By: Holly Vedova (Federal Trade Commission)

Given the recent surge in merger filings and the Commission’s obligation to protect Americans from illegal transactions, the Bureau of Competition is instituting new process reforms to best to use its limited resources. These reforms build on other enhancements the Bureau announced in an August blog post.

The Hart-Scott-Rodino (HSR) Act requires that companies provide the FTC and Department of Justice with advance notice of certain transactions above a certain threshold, to provide the agencies 30 days to pursue an initial investigation and to determine whether additional information is needed to assess the legality of the transaction. If the FTC or DOJ seeks additional information through what is known as a “second request,” the law forbids merging firms from consummating a transaction until the companies have substantially complied with the additional investigatory request. When the FTC issues a second request, FTC staff typically engage in negotiations (sometimes quite extensive) with merging companies to tailor the scope of search to meet the specific needs of our investigation, and to consider modifications requested by the companies under investigation.
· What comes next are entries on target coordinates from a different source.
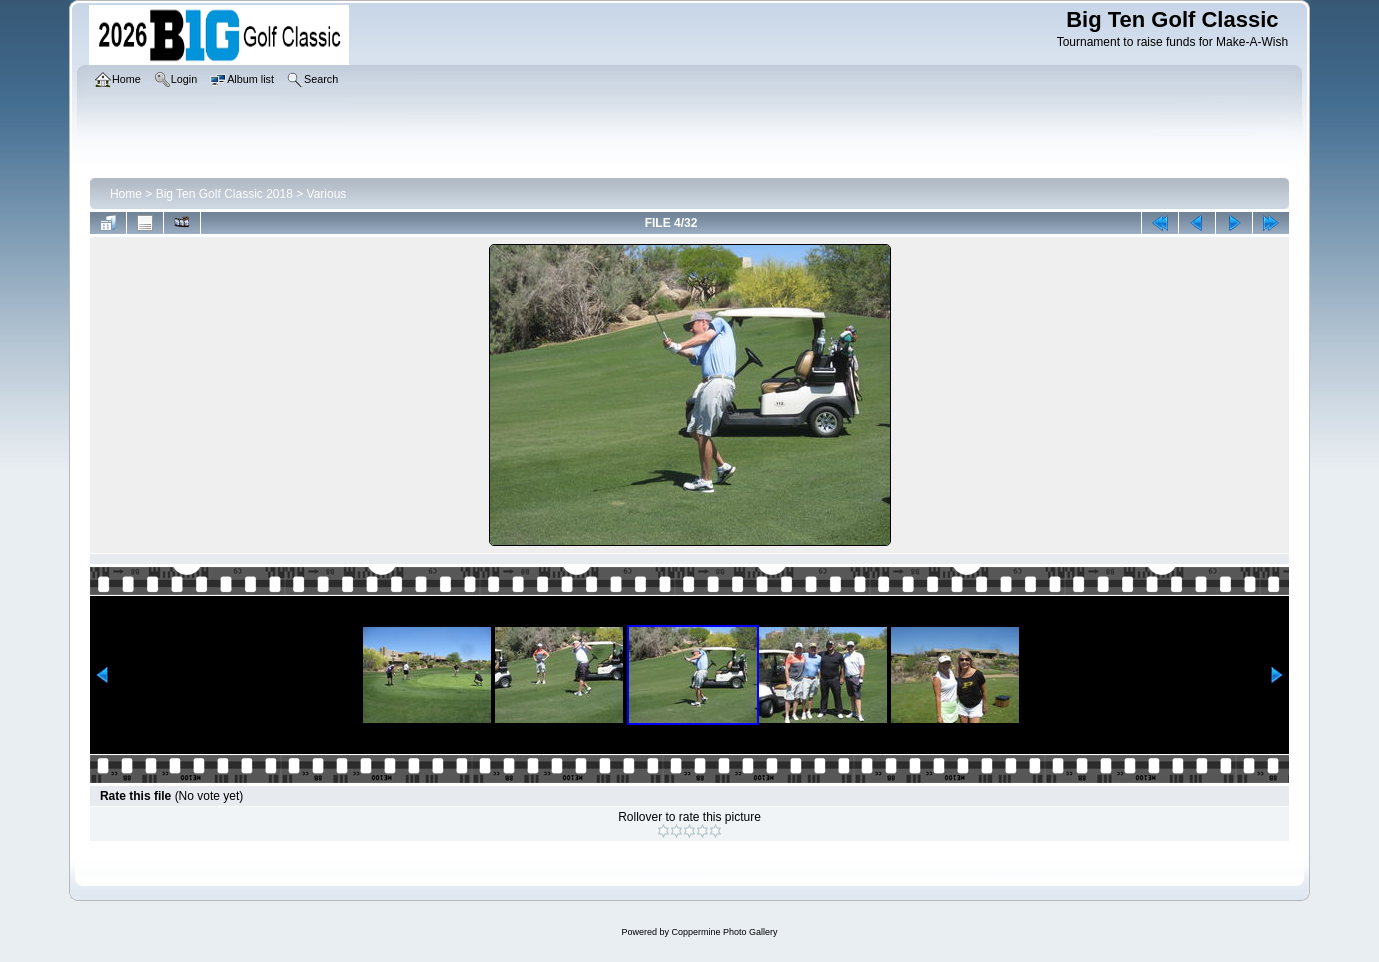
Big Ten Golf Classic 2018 (224, 194)
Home (126, 194)
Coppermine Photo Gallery (724, 932)
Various (327, 194)
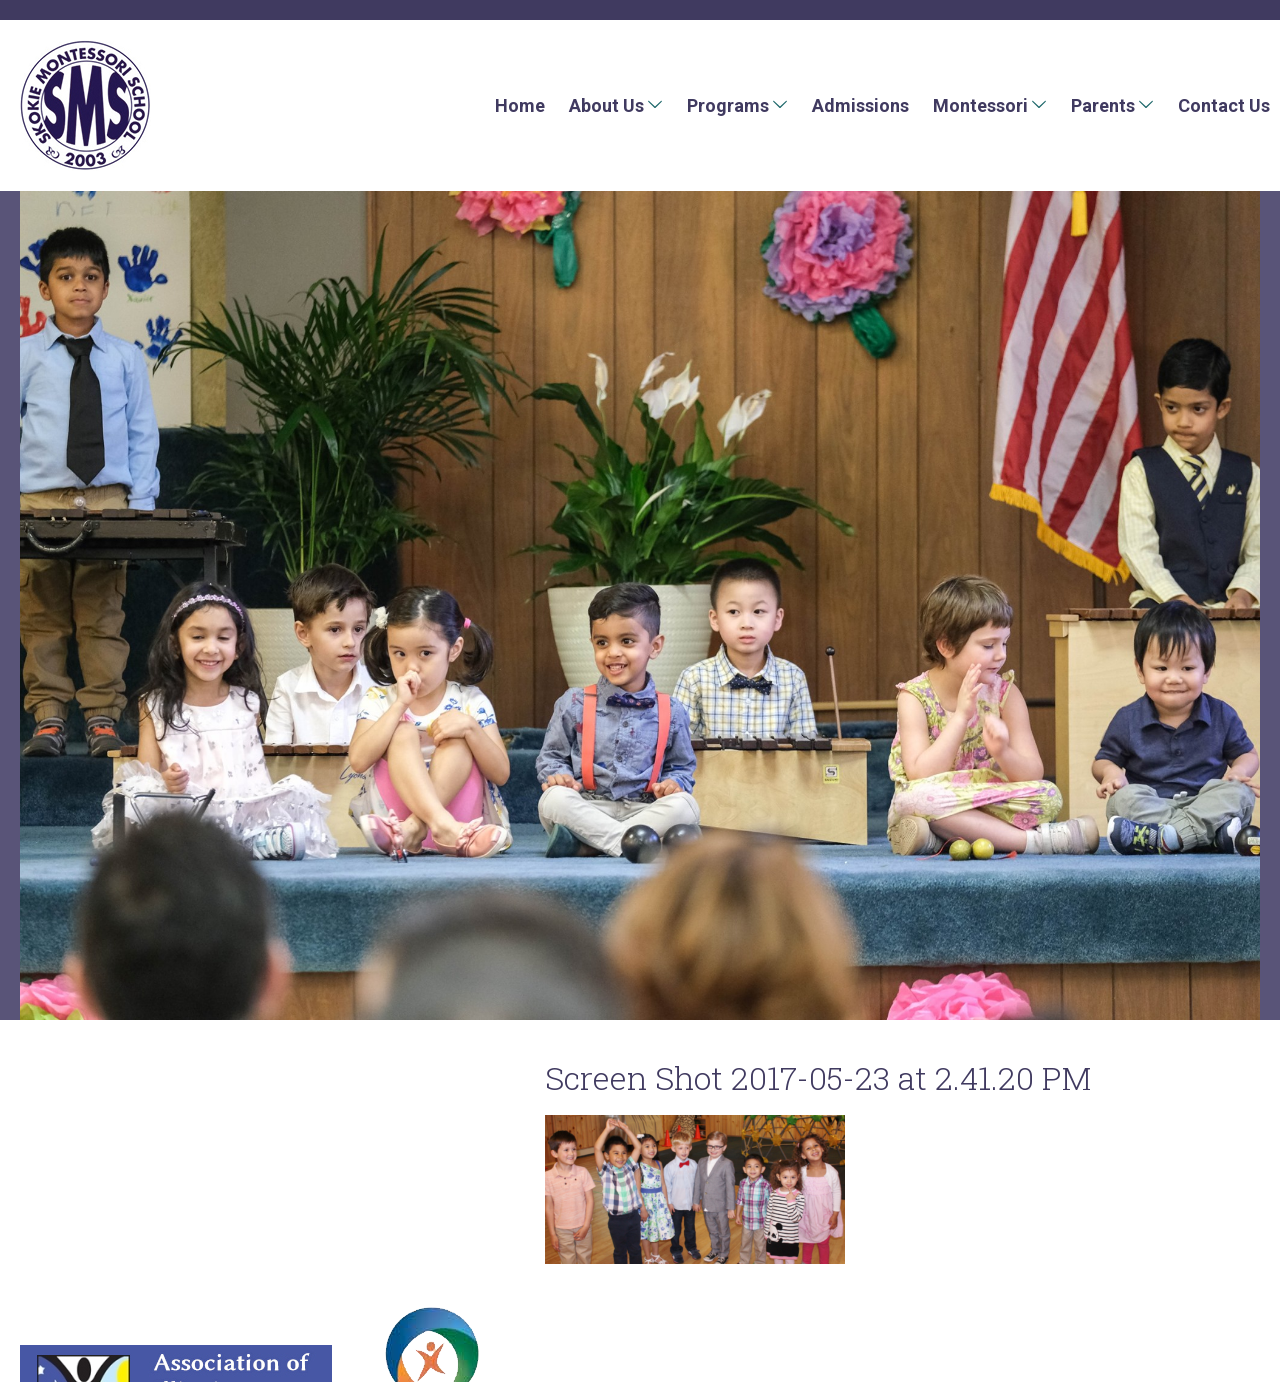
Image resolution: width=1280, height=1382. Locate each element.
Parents (1103, 105)
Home (520, 105)
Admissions (860, 105)
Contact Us (1224, 105)
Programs (728, 105)
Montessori (980, 105)
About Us (606, 105)
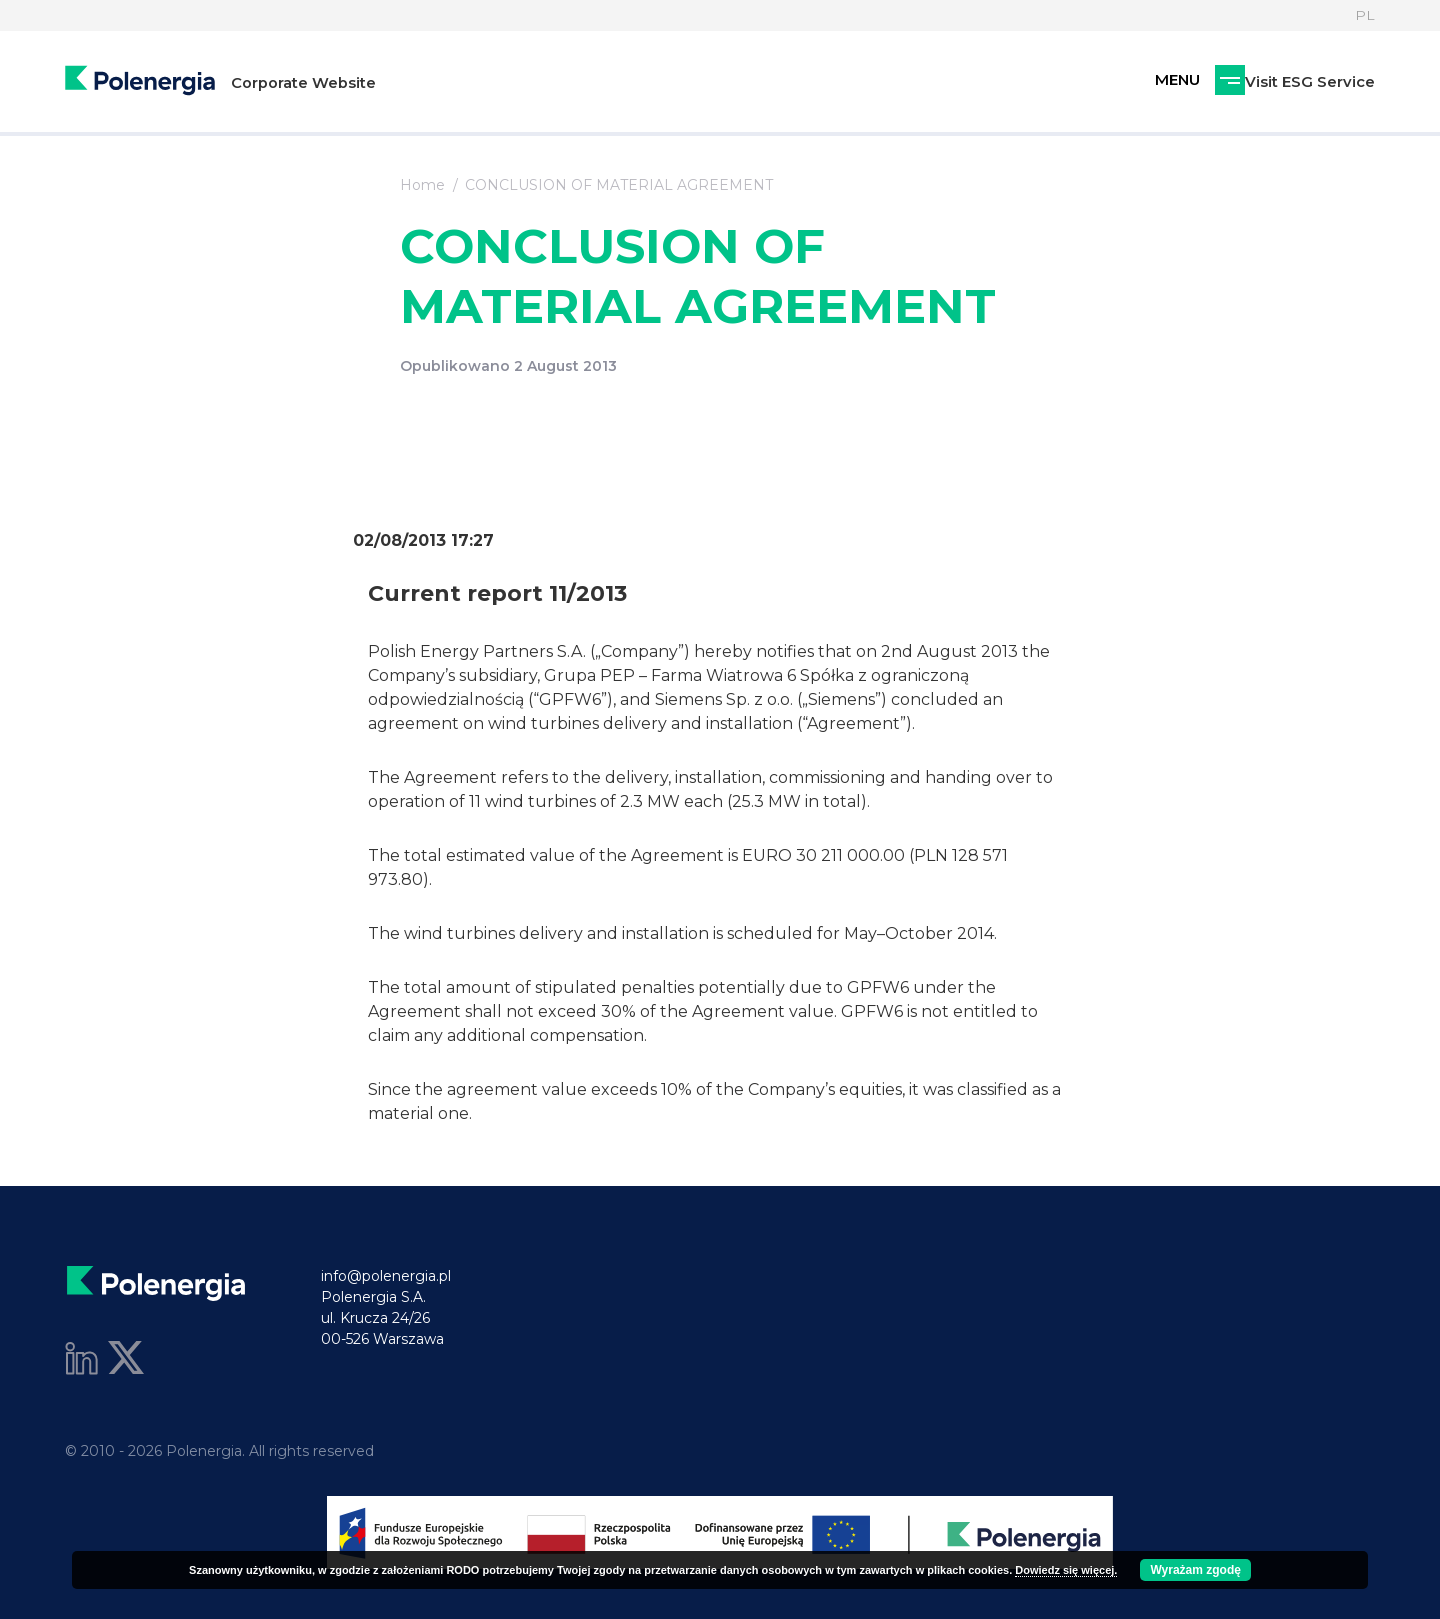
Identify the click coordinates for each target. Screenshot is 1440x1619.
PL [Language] (1365, 15)
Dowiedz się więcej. (1066, 1570)
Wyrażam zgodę (1195, 1570)
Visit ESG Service (1205, 82)
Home (422, 185)
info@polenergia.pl (386, 1276)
Mergers and acquisitions have hit an all-time high. Mergers filed with the antitrust agencies have doubled from 2010 to 2020 to nearly 2,000 deals a year. In the first eight months of 2021 alone, 2,436 acquisitions have already been filed with the agencies, meaning that right now these eight months have already seen many more filings than most other years. Based on the trend in these numbers, we project that we may hit 3,500 merger filings before the end of the year. There is no question now that this is going to be a record-setting year. This merger wave – which includes anticompetitive transactions that should have never been contemplated – has taxed federal antitrust agencies. Between 2010 and 2016, FTC and DOJ funding stagnated in nominal terms, and, in real terms, effectively declined. In 2017 and 2018, the FTC’s full-time employee headcount declined, and it remains roughly two-thirds of what it was 40 years ago. And, since the 1990’s, the scope of investigation and litigation discovery has expanded exponentially, with voluminous electronic submissions demanding substantial staff resources.